Published online 2007 Dec 20.
PMCID: PMC2759133

MicroRNA Expression in Alzheimer Blood Mononuclear Cells


Various coding genes representing multiple functional categories are downregulated in blood mononuclear cells (BMC) of patients with sporadic Alzheimer disease (AD). Noncoding microRNAs (miRNA) regulate gene expression by degrading messages or inhibiting translation. Using BMC as a paradigm for the study of systemic alterations in AD, we investigated whether peripheral miRNA expression is altered in this condition. MicroRNA levels were assessed using the microRNA microarray (MMChip) containing 462 human miRNA, and the results validated by real time PCR. Sixteen AD patients and sixteen normal elderly controls (NEC) were matched for ethnicity, age, gender and education. The expression of several BMC miRNAs was found to increase in AD relative to NEC levels, and may differ between AD subjects bearing one or two APOE4 alleles. As compared to NEC, miRNAs significantly upregulated in AD subjects and confirmed by qPCR were miR-34a and 181b. Predicted target genes downregulated in Alzheimer BMC that correlated with the upregulated miRNAs were largely represented in the functional categories of Transcription/Translation and Synaptic Activity. Several miRNAs targeting the same genes were within the functional category of Injury response/Redox homeostasis. Taken together, induction of microRNA expression in BMC may contribute to the aberrant systemic decline in mRNA levels in sporadic AD.

Keywords: Alzheimer disease, gene expression, microarray, neurodegeneration, noncoding small RNA


MicroRNA are noncoding small RNA that bind target sites either in the 3′ untranslated region (UTR) of mRNA to inhibit translation or at the coding regions to degrade the messages (Lee et al. 1993; Ruvkun et al. 2004; Ambros, 2004; Lim et al. 2005). Mature microRNAs (miRNA) are approximately 22 nucleotides in length and are expressed under the control of an RNA polymerase II promoter. The catalogue of human miRNA has expanded substantially in the last few years and the number of miRNA species is predicted to be close to one thousand (Hammond, 2006). Loss-of-function mutations have greatly facilitated elucidation of the biological functions of miRNA (Ambros, 2004) including their roles in development, cell differentiation (Ambros, 2004; Ouellet et al. 2006), lifespan (Boehm and Slack, 2005) and in diseases such as cancer (Hammond, 2006) and neurodegeneration (Bilen et al. 2006a). In mammals, neural tissues are believed to manifest the most complex and specific miRNA expression patterns relative to other organs (Babak et al. 2004; Strauss et al. 2006).
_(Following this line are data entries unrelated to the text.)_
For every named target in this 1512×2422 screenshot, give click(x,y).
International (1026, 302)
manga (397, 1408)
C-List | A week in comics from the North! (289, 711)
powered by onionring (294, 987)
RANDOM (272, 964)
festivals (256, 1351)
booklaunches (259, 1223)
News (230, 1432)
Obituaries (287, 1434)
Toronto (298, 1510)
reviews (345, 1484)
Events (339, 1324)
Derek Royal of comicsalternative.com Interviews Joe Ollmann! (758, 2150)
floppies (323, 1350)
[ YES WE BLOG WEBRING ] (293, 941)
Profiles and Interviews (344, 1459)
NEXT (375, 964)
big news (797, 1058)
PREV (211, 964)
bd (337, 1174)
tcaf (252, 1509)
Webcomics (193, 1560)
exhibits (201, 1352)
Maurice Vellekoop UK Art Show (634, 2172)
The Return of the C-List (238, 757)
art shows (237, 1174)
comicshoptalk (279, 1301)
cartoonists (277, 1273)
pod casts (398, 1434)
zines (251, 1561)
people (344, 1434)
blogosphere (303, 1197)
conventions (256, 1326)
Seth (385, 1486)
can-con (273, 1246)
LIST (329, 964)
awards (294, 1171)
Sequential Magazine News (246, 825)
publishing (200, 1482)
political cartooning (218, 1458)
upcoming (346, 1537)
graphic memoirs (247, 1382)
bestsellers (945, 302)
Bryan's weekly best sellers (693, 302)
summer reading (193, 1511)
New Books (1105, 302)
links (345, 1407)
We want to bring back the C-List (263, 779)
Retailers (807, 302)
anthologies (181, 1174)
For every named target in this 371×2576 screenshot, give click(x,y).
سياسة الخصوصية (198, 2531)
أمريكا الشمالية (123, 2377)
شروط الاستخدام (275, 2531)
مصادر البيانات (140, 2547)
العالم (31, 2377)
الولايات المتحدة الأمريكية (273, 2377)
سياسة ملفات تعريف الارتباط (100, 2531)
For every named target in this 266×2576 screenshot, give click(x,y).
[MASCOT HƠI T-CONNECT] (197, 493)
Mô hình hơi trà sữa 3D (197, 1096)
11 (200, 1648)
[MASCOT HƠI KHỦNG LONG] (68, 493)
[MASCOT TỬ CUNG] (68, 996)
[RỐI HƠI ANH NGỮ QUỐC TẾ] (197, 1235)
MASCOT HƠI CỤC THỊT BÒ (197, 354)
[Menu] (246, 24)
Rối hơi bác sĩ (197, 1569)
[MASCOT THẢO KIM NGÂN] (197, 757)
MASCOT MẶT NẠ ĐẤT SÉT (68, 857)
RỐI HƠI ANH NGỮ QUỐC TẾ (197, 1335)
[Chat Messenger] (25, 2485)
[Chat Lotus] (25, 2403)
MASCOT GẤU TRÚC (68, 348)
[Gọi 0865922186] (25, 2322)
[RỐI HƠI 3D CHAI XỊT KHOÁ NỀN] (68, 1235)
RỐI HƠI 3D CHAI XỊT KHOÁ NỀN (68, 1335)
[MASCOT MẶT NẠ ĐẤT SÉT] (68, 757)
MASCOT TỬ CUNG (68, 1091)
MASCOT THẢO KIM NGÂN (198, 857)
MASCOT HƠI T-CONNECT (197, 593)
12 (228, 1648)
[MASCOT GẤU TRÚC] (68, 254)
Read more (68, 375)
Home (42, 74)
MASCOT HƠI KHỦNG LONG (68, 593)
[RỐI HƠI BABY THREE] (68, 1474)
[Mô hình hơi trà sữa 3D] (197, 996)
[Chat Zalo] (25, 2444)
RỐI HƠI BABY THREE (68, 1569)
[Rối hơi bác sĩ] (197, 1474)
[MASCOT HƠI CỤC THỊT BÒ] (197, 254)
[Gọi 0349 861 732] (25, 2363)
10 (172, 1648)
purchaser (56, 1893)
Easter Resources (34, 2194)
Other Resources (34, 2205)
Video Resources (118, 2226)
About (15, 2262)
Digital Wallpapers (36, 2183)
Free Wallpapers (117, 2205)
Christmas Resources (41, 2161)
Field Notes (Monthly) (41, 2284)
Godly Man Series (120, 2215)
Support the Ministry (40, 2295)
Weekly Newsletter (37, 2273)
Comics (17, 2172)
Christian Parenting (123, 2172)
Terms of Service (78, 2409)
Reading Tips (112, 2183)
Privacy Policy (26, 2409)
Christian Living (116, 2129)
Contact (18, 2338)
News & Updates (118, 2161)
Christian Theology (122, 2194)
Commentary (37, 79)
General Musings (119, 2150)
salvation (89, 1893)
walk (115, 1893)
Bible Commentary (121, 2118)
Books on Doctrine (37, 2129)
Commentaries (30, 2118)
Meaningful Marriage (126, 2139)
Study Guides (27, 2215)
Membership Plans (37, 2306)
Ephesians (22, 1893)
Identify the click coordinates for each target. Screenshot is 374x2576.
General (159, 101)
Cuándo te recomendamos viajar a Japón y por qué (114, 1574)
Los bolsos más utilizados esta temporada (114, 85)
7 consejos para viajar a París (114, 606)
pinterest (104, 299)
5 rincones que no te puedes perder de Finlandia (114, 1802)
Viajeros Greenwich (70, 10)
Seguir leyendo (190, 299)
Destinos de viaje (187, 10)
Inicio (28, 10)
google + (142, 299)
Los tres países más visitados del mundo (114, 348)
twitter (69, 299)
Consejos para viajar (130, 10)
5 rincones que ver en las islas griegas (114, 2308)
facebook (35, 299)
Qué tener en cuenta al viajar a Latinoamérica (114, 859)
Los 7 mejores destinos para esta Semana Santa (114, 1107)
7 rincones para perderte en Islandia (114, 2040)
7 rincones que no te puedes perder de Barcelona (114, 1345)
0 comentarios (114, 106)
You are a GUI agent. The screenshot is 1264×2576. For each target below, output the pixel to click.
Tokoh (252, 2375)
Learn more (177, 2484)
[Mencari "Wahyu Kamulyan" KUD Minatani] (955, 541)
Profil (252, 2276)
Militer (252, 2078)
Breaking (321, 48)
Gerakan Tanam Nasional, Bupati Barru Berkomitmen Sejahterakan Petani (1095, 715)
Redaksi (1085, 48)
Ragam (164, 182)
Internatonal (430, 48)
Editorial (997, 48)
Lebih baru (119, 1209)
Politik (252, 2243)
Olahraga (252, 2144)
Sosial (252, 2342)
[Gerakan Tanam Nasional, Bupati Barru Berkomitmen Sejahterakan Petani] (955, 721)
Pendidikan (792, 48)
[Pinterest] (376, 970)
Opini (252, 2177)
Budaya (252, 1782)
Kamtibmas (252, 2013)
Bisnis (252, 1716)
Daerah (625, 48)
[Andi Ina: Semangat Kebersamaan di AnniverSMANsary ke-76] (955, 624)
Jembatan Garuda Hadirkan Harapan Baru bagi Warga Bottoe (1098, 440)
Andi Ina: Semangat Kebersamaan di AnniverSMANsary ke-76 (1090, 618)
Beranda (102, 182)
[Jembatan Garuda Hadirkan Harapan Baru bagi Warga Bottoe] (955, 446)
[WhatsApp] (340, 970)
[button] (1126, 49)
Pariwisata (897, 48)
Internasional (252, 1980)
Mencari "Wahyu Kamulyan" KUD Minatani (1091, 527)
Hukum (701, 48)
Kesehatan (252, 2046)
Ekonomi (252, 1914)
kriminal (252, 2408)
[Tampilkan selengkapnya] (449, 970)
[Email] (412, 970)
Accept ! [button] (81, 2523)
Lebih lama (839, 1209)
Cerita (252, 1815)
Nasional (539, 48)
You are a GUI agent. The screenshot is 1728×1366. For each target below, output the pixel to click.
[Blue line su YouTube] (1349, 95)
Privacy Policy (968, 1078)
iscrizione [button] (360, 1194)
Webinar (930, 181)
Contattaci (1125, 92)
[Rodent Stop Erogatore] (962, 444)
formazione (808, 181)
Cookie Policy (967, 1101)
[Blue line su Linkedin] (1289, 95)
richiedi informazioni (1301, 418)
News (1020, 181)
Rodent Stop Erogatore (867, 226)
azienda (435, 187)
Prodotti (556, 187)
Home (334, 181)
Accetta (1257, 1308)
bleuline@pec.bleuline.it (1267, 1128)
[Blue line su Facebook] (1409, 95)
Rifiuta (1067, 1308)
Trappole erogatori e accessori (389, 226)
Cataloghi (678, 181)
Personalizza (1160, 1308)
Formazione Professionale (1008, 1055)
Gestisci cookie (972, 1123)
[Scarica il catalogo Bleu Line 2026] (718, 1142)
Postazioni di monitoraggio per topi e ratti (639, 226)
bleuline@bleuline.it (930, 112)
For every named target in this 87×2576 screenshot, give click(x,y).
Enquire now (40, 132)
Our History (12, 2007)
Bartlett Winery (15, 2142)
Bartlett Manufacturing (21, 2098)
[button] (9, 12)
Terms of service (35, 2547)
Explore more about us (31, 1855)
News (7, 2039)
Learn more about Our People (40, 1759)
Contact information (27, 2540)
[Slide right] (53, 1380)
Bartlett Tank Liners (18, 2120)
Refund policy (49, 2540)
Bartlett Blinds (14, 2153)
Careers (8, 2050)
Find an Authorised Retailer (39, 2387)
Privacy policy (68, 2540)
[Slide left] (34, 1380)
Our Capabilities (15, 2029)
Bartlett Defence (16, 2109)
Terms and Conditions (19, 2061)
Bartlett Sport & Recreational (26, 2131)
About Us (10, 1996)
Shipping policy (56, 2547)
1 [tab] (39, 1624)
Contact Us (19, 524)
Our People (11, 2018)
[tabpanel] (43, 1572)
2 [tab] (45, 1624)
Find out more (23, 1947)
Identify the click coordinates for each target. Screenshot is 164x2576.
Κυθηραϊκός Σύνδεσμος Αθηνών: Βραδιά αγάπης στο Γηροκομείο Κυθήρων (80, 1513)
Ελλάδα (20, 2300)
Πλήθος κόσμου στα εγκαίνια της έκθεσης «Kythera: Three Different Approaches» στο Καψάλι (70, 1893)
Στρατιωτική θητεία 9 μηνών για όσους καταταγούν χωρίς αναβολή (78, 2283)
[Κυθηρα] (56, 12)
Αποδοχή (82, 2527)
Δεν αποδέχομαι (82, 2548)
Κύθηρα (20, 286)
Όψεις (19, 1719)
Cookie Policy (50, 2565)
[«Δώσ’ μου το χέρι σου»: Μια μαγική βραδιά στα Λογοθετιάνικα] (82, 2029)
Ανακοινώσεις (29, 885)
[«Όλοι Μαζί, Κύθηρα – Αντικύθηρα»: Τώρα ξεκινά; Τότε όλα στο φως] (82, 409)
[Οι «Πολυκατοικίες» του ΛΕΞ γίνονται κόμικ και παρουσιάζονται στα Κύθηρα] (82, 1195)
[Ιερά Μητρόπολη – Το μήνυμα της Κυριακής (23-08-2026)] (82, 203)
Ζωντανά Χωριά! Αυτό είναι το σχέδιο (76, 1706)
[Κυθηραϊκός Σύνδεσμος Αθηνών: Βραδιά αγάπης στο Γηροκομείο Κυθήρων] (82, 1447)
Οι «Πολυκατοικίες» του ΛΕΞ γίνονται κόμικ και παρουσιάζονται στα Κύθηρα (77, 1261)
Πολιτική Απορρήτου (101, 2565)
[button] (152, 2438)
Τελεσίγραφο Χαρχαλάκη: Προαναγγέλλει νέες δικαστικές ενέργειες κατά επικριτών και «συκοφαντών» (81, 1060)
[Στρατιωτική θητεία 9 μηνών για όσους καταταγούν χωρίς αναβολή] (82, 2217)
Alzheimer disease (AD) is a dementing illness characterized by progressive neuronal degeneration, gliosis, and the accumulation of intracellular inclusions (neurofibrillary tangles) and extracellular deposits of amyloid (senile plaques) in discrete regions of the basal forebrain, hippocampus, and association cortices (Chertkow et al. 2001; Selkoe, 1991). The etiology of sporadic AD is likely multifactorial, with carriage of the apolipoprotein E ɛ4 (APOE4) allele constituting a strong risk factor for the development of this condition (Kamboh, 2004).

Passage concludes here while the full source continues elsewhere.